At first glance, this seems like a sound process. But what’s dangerous about this scenario is overlooking many career paths that may be unknown or misperceived, yet meet or exceed job seekers’ interests and goals.

Manufacturing is one such career that’s sometimes labeled as undesirable due to perceptions carried over from past generations. However, the myths of manufacturing offering low pay, dark and dirty environments, and little challenge or technology couldn’t be further from the truth in today’s manufacturing facilities.

Manufacturing plays a crucial role in the U.S. economy, yet across the country there is a shortage of both interest and talent for many much-needed positions. According to the National Association of Manufacturers, manufacturing alone makes up the ninth-largest economy in the world, and accounts for 12 percent of the U.S. Gross Domestic Product.

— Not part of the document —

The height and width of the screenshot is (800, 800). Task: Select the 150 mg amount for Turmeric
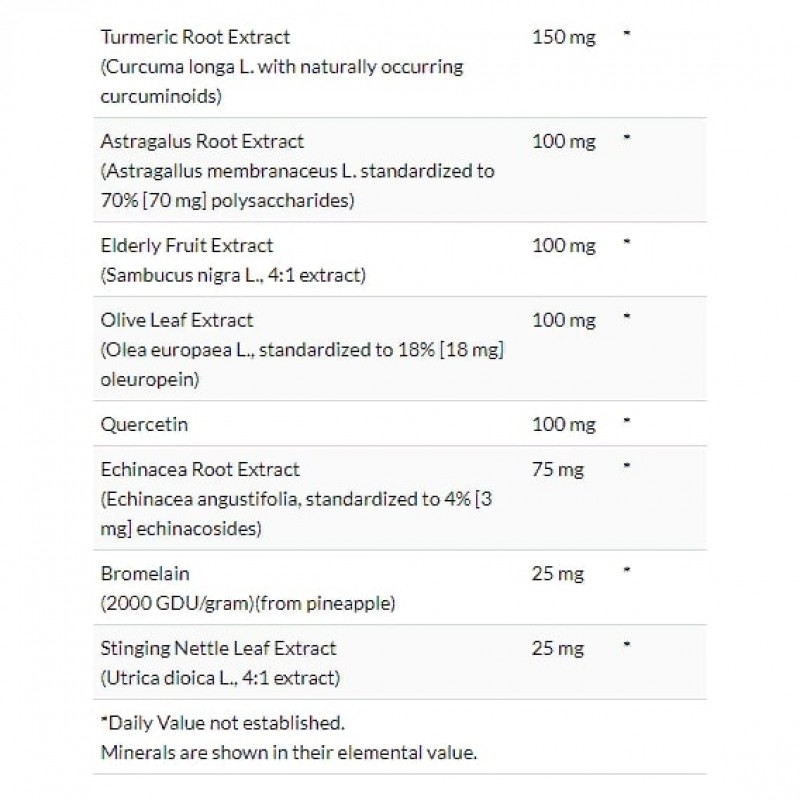(x=564, y=37)
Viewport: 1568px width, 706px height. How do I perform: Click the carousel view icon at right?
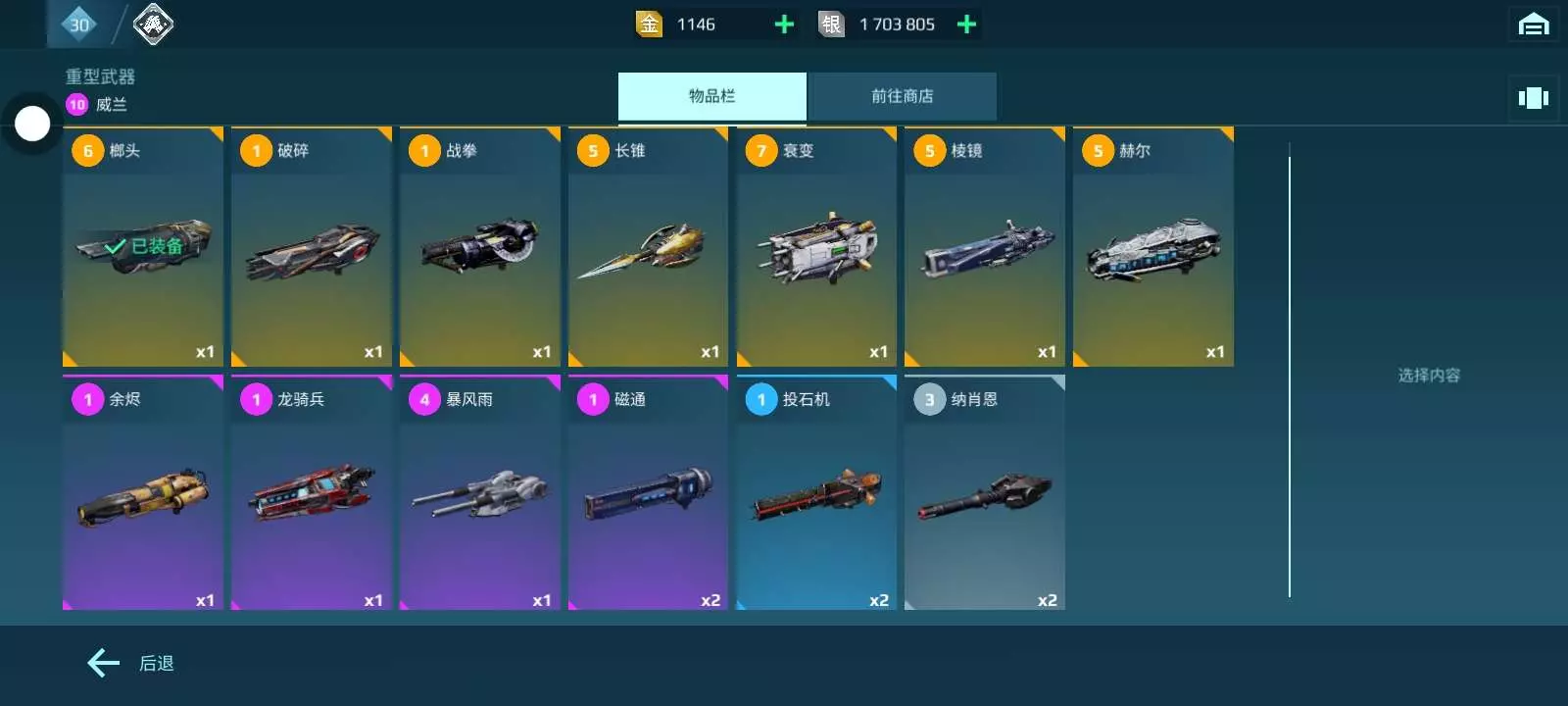(1533, 97)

This source also cites average U.S. manufacturing earnings exceed $77,000 per year for pay and benefits. Wisconsin’s Sixth Congressional District, which covers the southern portion of the New North Region and is where Kondex makes its home, ranks third in the nation for its manufacturing employment, reaching 80,000 jobs.

But without the talent and resources to keep manufacturing growing, these numbers will quickly decline.

The manufacturing environment has greatly improved from stereotypical perceptions. Safety, comfort and technology play a large role in manufacturing productivity and profits. Production areas are well lit, clean, climate-controlled and technology is found throughout these facilities. From tablets and PCs used on plant floors to advanced quality control devices and production equipment, manufacturing simply could not operate without technology in today’s fast-paced, continuous improvement culture.

With many career and cross-training options available, the myth of all manufacturing jobs being monotonous is also false. Highly skilled machinists, welders, mechanics and quality assurance personnel are producing a variety of products while managing varying timelines and customer requirements. In addition, supporting engineering, project management, sales, and customer service positions continually seek out new innovations, designs and process improvements. In short, there is never a dull moment in manufacturing.

Kondex is taking a proactive stance to enlightening our future generations about manufacturing and its many benefits. The company has donated updated technical education equipment to area schools; helped improve tech-ed working environments with new lighting, exhaust systems and paint; provided monetary contributions that support manufacturing in the classroom and partnered with schools on various manufacturing programs. In many cases, these efforts have resulted in an increase in tech-ed course enrollment, which in turn offers more students a first-hand introduction to manufacturing.

Positively influencing perceptions of manufacturing does not always require monetary investments. One of the biggest ways Kondex helps ensure the future of manufacturing is by bringing students into its facility for a tour. In the course of a year, it’s not uncommon for the company to welcome groups totaling several hundred students. Every tour includes at least one comment on the cleanliness of Kondex’s facility, along with several questions about its products and processes.

On some tours, students are already asking to fill out job applications.

Many manufacturers take similar steps to help build the workforce of the future.

In these personal connections with our youth, it’s easy to share a manufacturing perception that still holds true today: the pride that comes from being part of the team standing behind the “Made in America” labels. This sense of purpose and impact beyond corporate profits is one of the most sought-after qualities of new job seekers. Take a closer look at manufacturing, tour its businesses and change perceptions. Together, we can advance manufacturing to a first-round draft pick. 

Diane Riley is a marketing professional at Kondex Corp. in Lomira.